I started using a package in 2013 and it was really exciting, just putting in a few facts and having a tree grow on the screen in front of my eyes, five generations ranging from my son to my great-grandmother in a matter of minutes, just like that. Get me, amateur genealogist!
But later when I went back to that initial information I wished I’d done a few things differently, so thought I would share those things with you. Some of these apply in principle to any record keeping, others are more specific.
|Starting out with your tree [Image from FamilyTreeMaker2012]|
Get your timings right
In the excitement of entering data and building a tree don’t race ahead – when I first started using a genealogy programme I would put the year of a specific event and the fact, just so the tree would be as big as possible. Bad plan. While census entry dates are easy to check on, eg using Genuki, dates things like baptisms can be a faff to find again and without the precise dates you may be wasting your time, perhaps looking for a census entry in April when that person actually died in February.
Note all you know
So your ancestor lived with her six brothers and sisters? When using census returns don’t just enter the data on your ancestor, put in all the information relating to every family member into their own individual Person profile: estimated DOB, birth town, occupation. I've found that later on this has been useful, eg discovering someone I’d feared had died in childhood was actually living with a married aunt.
Note what you need
I've found it really useful customising my tasks within Family Tree Maker.

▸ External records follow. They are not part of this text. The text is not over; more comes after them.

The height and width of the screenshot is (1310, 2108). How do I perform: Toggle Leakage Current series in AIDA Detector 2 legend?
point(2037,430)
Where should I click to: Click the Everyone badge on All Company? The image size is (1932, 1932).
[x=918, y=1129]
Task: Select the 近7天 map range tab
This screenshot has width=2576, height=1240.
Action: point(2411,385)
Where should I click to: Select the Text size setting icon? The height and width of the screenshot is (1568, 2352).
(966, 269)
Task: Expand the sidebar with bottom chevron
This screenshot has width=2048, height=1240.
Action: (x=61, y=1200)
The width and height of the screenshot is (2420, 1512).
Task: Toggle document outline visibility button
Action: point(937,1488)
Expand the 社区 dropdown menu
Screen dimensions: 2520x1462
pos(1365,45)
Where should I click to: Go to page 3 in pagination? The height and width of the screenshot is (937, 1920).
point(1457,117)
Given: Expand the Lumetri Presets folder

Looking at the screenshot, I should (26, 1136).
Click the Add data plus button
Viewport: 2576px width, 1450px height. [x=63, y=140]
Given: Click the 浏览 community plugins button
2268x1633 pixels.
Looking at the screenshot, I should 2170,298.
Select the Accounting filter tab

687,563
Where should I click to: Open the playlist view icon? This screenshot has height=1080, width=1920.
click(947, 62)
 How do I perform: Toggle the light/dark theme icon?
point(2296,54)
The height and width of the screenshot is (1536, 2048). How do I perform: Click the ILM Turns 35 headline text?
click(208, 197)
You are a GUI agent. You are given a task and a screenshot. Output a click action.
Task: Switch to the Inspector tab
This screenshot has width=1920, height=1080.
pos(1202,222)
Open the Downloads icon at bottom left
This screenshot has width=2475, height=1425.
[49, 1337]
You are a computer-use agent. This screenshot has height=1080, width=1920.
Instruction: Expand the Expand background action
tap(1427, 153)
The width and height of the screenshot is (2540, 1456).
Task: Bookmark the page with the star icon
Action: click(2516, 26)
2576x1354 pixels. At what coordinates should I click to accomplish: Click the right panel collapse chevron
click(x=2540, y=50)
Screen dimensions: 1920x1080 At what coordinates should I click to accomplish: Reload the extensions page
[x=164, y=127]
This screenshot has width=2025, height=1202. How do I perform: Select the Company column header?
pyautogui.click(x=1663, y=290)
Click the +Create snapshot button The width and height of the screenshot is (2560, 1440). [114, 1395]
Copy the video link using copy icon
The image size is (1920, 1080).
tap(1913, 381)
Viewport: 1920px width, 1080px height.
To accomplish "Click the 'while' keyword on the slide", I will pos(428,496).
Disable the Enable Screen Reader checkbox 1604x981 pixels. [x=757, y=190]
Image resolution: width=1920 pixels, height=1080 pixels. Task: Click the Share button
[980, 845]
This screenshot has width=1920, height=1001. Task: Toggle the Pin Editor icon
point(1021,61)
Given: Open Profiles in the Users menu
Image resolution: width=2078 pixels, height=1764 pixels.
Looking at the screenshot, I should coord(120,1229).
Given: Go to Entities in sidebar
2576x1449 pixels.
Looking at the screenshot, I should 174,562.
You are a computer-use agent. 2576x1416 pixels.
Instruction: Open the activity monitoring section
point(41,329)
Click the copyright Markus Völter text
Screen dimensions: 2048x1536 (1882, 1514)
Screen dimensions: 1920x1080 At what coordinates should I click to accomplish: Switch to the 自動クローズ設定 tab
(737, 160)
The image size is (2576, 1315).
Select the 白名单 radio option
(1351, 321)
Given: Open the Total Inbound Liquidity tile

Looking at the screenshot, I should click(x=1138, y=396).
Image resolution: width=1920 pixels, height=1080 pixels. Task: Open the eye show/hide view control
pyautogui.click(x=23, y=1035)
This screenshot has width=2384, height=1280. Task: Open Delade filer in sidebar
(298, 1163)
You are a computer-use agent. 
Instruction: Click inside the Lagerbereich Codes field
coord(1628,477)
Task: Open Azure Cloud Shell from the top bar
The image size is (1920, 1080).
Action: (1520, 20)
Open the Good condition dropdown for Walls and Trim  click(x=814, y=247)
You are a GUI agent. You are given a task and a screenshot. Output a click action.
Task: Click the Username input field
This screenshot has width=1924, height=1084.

Recently I've added my own categories specific to counties, specific to resources and specific to actions.
For example I could select my Cornwall, Visit & Photograph and Check with Council categories. This will filter tasks to respectively let me search for a clump of Cornish records on one online resource, plan a trip to see what my great-grandmother would have seen as she ran along her street, and to pop all enquiries relating to a particular cemetery into one email and not have to trouble a helpful but very busy Council employee several times.
Avoid horror and nausea
Always, always, make sure your information is backed up. The feeling of losing data is nauseating, like realising you've accidentally overspent by using the wrong debit card. And indeed it would be an expensive mistake, all those years of subscriptions wasted, money down the drain. In addition to uploading my Family Tree Maker tree to Ancestry I use Outlook Cloud to upload a copy of my entire FTM tree file as back-up. I use Outlook because my main email account is my Hotmail one but, as they say, other products are available. I also upload my e-copies of original census returns downloaded from various sites.